Once I became aware that this was not a three team trade and the Phillies were trading away Lee because of salary restrictions, I became infuriated with Phillies ownership. I understand the purpose of a budget and that it needs to be obeyed but it’s just not nice to acknowledge as a fan. After seeing how this trade finally ended up, I understand that trading away Lee was imperative. If the Lee trade did not occur, the Phillies would have lost too much of their farm system and the Phillies’ window of success would be seriously limited. It could have been possible that the Desi Relaford days would be revisited. Just kidding, the Phillies farm system is incredibly deep and the future remains strong.

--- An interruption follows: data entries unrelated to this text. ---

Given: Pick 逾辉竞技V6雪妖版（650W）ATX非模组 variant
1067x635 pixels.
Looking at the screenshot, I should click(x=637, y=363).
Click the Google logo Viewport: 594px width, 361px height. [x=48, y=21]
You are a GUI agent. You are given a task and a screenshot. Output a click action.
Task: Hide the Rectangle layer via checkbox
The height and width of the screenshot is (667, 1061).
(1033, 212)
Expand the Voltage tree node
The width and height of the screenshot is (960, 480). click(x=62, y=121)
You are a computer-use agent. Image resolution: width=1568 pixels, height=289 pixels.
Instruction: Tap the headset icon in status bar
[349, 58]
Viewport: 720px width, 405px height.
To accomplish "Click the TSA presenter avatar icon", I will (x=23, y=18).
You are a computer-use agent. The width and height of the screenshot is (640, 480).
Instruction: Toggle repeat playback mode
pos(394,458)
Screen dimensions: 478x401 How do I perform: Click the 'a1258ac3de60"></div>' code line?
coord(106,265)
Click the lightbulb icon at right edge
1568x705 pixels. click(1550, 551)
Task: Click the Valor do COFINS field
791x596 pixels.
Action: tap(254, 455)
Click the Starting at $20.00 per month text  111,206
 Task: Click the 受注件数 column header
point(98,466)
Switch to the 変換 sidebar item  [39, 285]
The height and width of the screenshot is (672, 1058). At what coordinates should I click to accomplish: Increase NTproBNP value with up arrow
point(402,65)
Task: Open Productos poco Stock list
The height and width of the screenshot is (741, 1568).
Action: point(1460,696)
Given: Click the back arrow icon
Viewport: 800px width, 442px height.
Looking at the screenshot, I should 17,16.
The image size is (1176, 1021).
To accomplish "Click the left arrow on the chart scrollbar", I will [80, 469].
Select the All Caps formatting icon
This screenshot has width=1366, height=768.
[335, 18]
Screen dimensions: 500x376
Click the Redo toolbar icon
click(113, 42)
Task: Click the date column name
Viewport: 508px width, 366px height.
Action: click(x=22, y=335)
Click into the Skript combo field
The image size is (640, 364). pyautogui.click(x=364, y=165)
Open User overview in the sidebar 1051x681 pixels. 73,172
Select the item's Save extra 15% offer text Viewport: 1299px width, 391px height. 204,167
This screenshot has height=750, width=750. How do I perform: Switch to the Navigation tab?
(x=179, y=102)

All in all, this trade is about as fair as can be in terms of value given up and value received. It is obvious that swapping Lee with Halladay is a marginal increase. Lee has been incredible but Halladay has proven to be a cy young candidate every year. In terms of the minorleague players that were turned over throughout this trade, the Phillies gave some great prospects to the Jays but received some great prospects from the Mariners. It appears at initial glance that the Phillies farm system declined marginally. Actually, the difference that the Phillies farm system declined, seems to be the exact difference between Halladay and Lee. With almost no difference in the value received compared to value lost, the Phillies still come out significantly better because they have Halladay under control for at least three more years than they would have had Lee.

I would like to state that after a little over one season of Ruben Amaro Jr. as general manager, he has done an immaculate job. Very little was known about him and the expectations weren’t necessarily too high as he didn’t have any previous general managing experience. I can say that after being hired after the 2008 season, Amaro is questionably the best general manager in all of baseball. Yes, I did just make that claim and don’t believe it to be sensationalistic at all. Some moves that he has made were questioned but ever single move that he has made has worked out. He resigned Werth, Howard, Hamels, Eyre, Madsen, and Lidge to very reasonable contracts. Yes, even though Lidge and Hamels had subpar 2009 seasons, their contracts are still reasonable based on their career numbers. The Ibanez signing was immediately put into question but he clearly outperformed his contract, at least through the first year of it. The addition of Park and Pedro proved to be extremely valuable come the end of 2009. No words can even describe how great the original Lee deal was. This current deal cannot truly be evaluated for sometime but I can’t forecast a realistic situation where the Phillies end up losing. I feel that based on Amaro’s very brief career as the Phillies general manager, he has made great decisions and Phillies fans should be overjoyed that he is taking the Phillies far past their inferior competitors.